This method mainly has two features, I'll introduce them non-technically:
- There's not assumption about the distribution of the data, and the probabilities are derived by KDE so the result should be more reliable. Some test shows that this method outperforms the Gaussian/Multinomial Naive Bayes provided by scikit-learn(I'll upload the test details afterwards).
- It has a memory to 'remember' the things it learns. This also allow it to, first, learn while working, and second, forget things that are too old.

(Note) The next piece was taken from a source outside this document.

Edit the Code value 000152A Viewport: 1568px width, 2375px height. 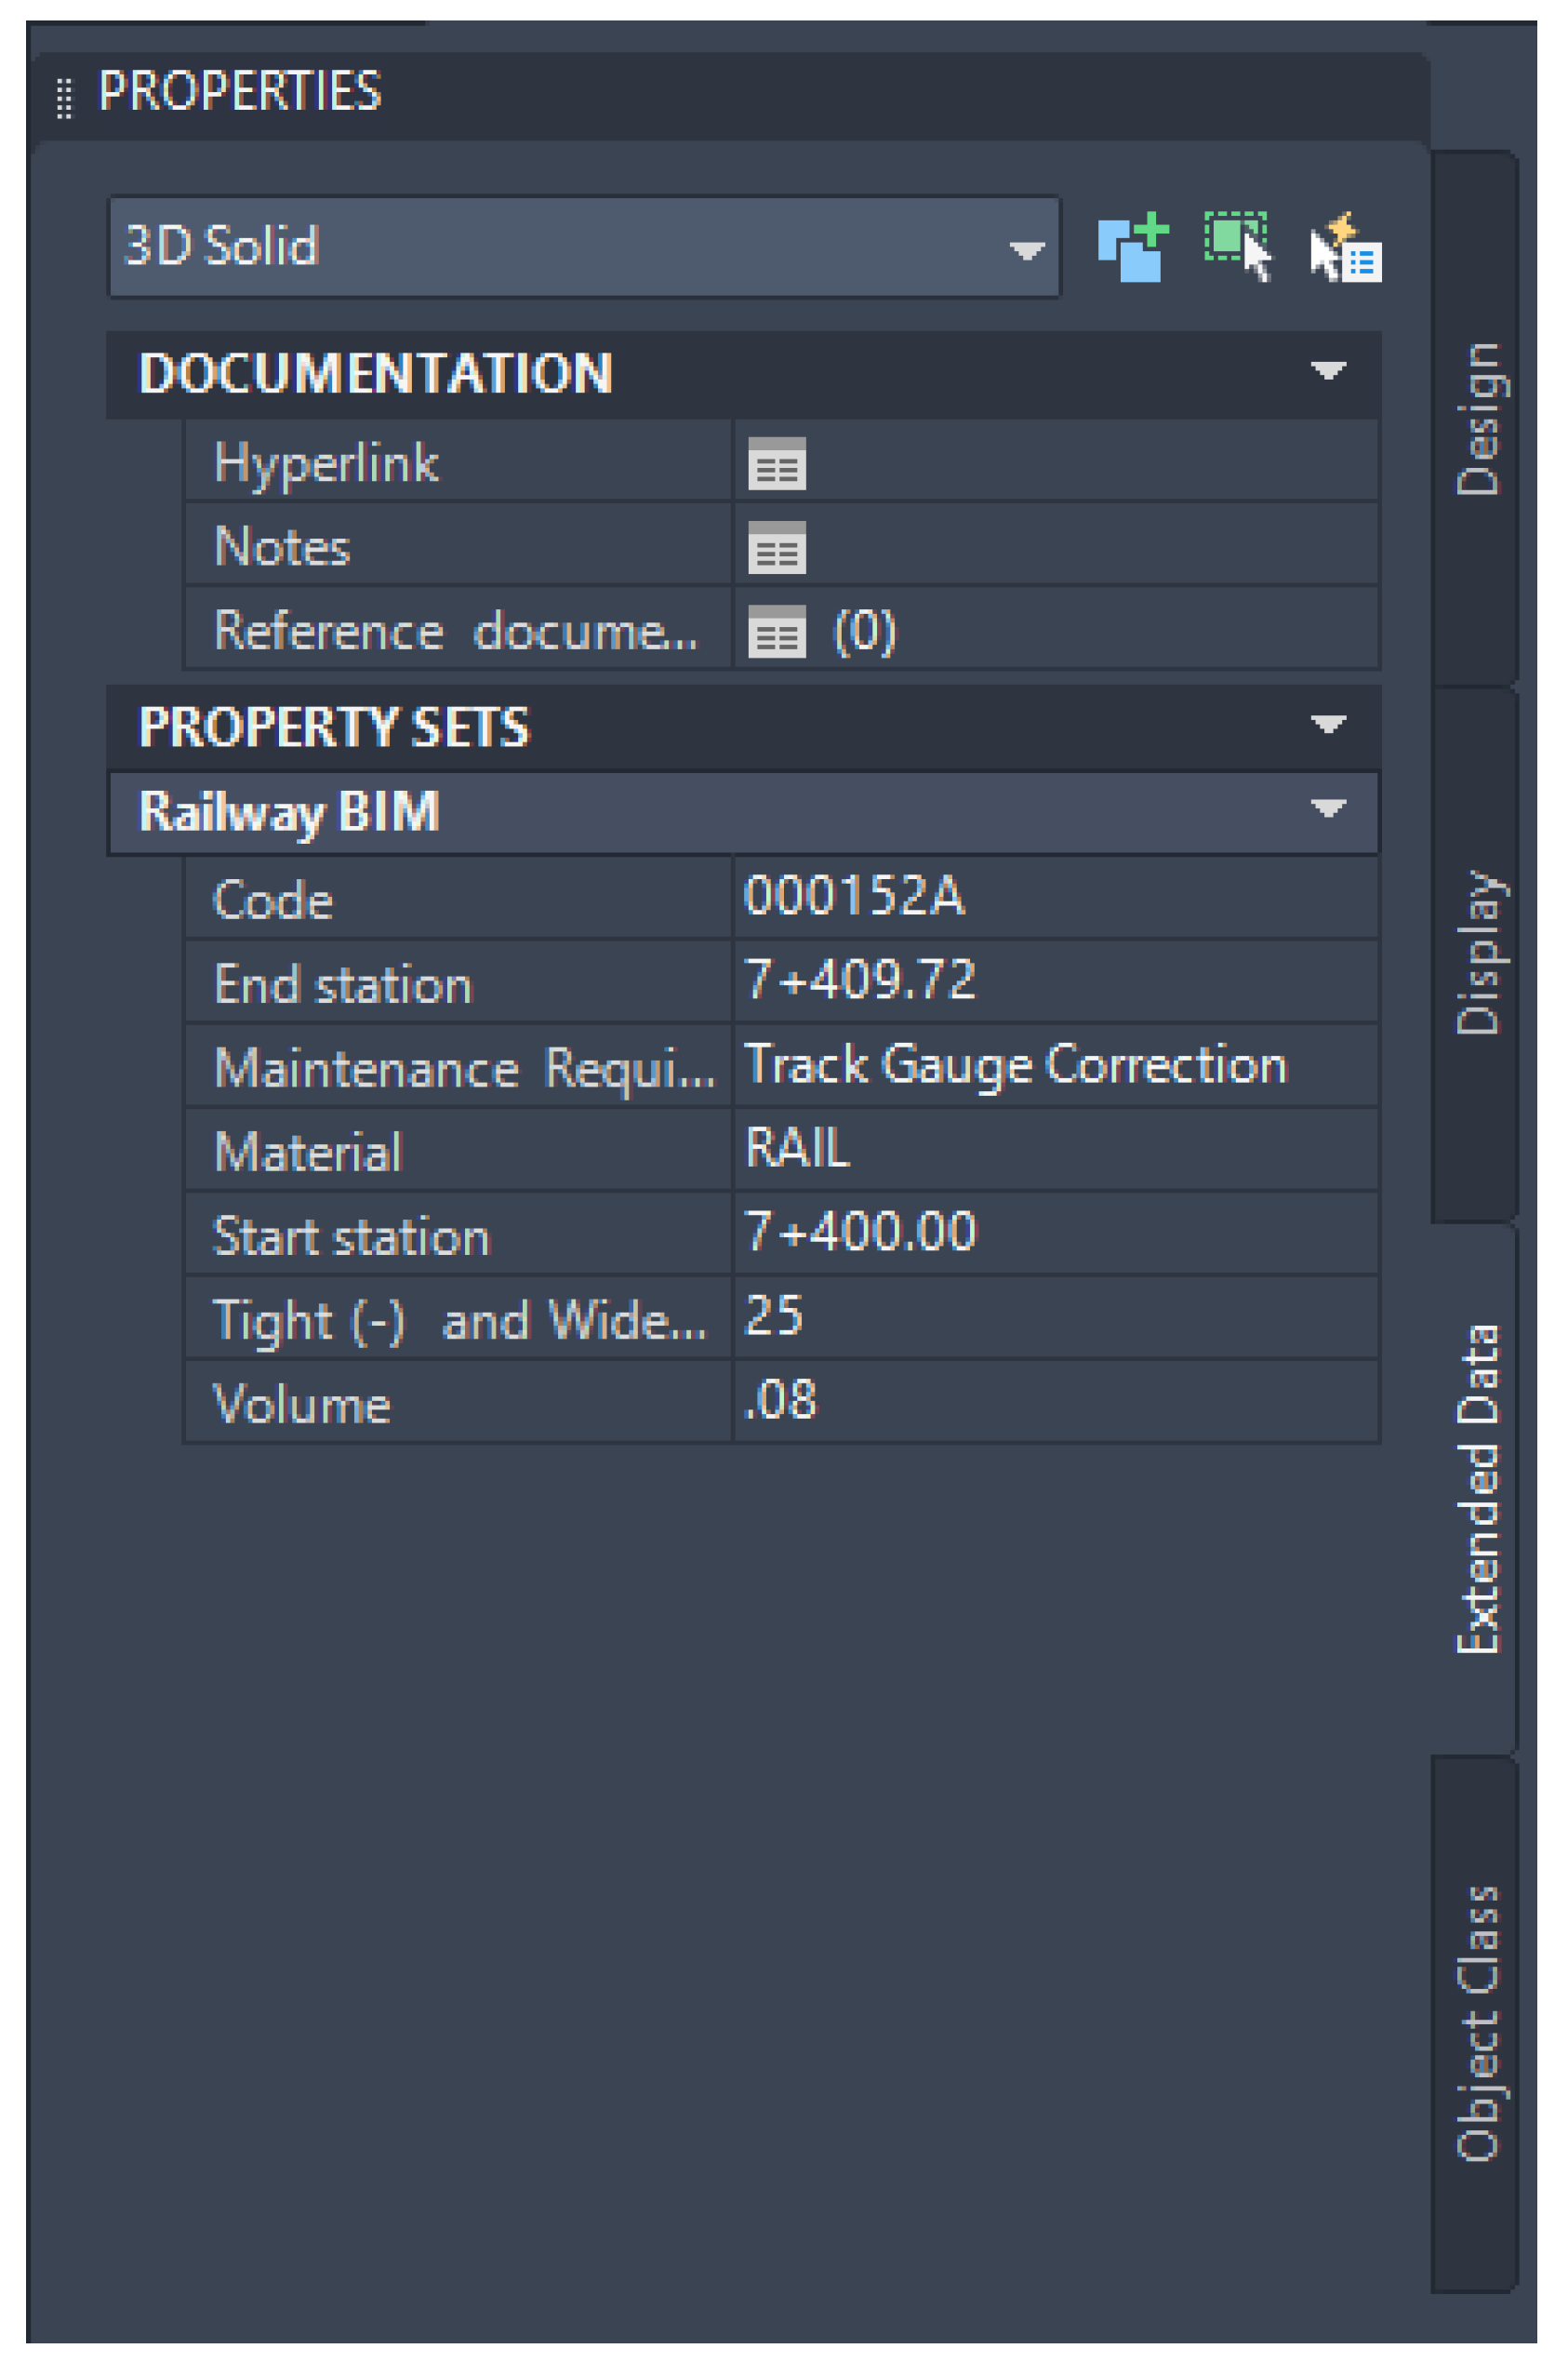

For example, if I have some data about programmers' heights and the level of their programming skill, and now I want to use heights to predict if one is a good programmer(I'm just kidding).
>>> import nb
>>> clf = nb.NB()
>>> X = [[169], [172], [185], [182], [162], [160], [190], [192]]
>>> y = ['guru', 'guru', 'beginner', 'beginner', 'ok', 'guru', 'guru']
>>> clf.fit(X, y)
This builds the classifier. And then I enter my height.
>>> clf.predict([171])
'guru'
It can continue to learn after this. You can continue to use:
>>> clf.fit([[200]], ['super'])
, if you have new train case.
More details to be added
- There's no bandwidth selection in the KDE currently. I'll fix it ASAP.
- It's slow. More optimization needed.